Shallal painted the giant civil rights movement-themed mural covering one wall of the restaurant, titled Peace in Struggle Wall. He refuses to sign the mural, saying this would be a "final gesture" that would preclude him from making revisions later. The collage depicts civil rights icons including the Rev. Martin Luther King Jr. and Nelson Mandela. It features the words of Langston Hughes, "Let America be America again / Let it be the dream it used to be."

==Reception==
Shallal had said he would keep Busboys running even if it just broke even, but it proved a success from the beginning, even without committing an advertising budget. C-SPAN, NBC News and ABC's Good Morning America all filmed segments inside the restaurant within the restaurant's first few months. Kevin Zeese, spokesperson for Ralph Nader's 2004 presidential campaign and director of Democracy Rising, related to The Hill, "Boom! It just became an incredibly important landmark for the community. It definitely has a progressive feel to it; it's in the 'hood, not disjointed from the community like the National Press Club and Capitol Hill are." Shallal said of the restaurant's popularity, "I've opened many restaurants, [but] this is the first time that people came in and got it right away."

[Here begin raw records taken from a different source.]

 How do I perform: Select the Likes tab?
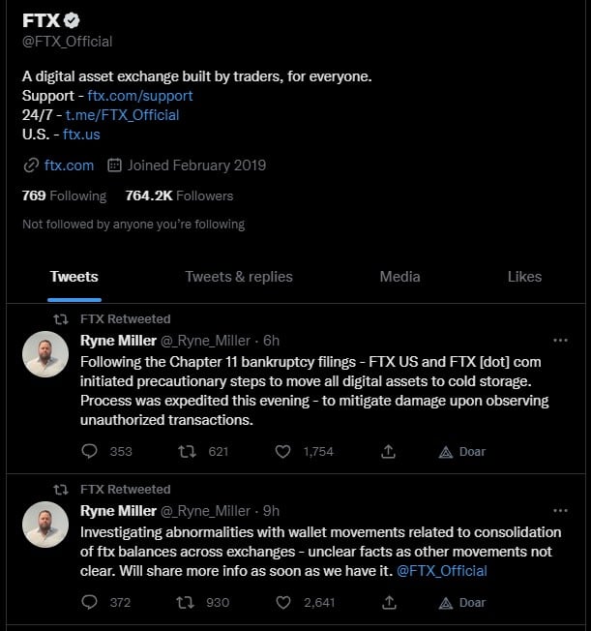point(524,277)
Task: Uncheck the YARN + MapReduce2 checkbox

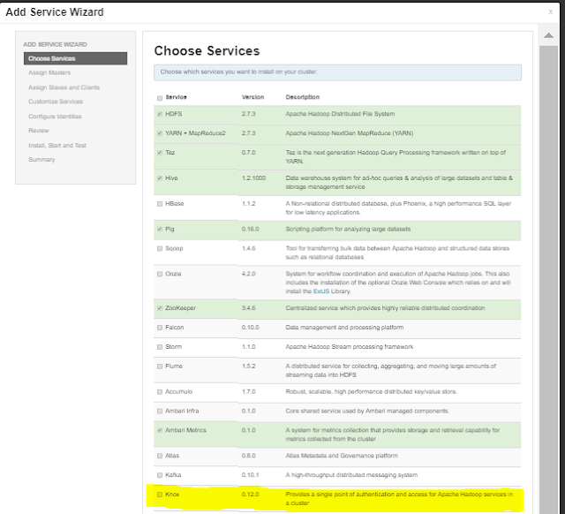Action: click(160, 133)
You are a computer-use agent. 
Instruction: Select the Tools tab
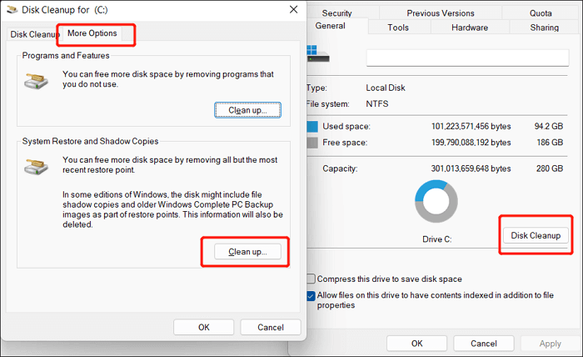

The Busboys clientele has included Alice Walker, Angela Davis, Danny Glover, Cheryl Strayed, Amy Goodman, singer Nick Jonas, Common, Cindy Sheehan, Tom Hayden, Harry Belafonte, Amiri Baraka, Rep. Maxine Waters, Rep. Lynn Woolsey, Rep. Sheila Jackson-Lee, Anthony Shadid and Dave Meggyesy, a former St. Louis Cardinals linebacker who quit the NFL in protest of the Vietnam War. Additionally, onetime Washington Wizards center Etan Thomas has performed his poetry at Busboys. Minnesota Senator, Al Franken spoke in Busboys and Poets' Langston Room, Howard Zinn, House Speaker Nancy Pelosi and her daughter, actor Matt Dillon, modern hip hop artist Keri Hilson and others have either eaten or hosted an event.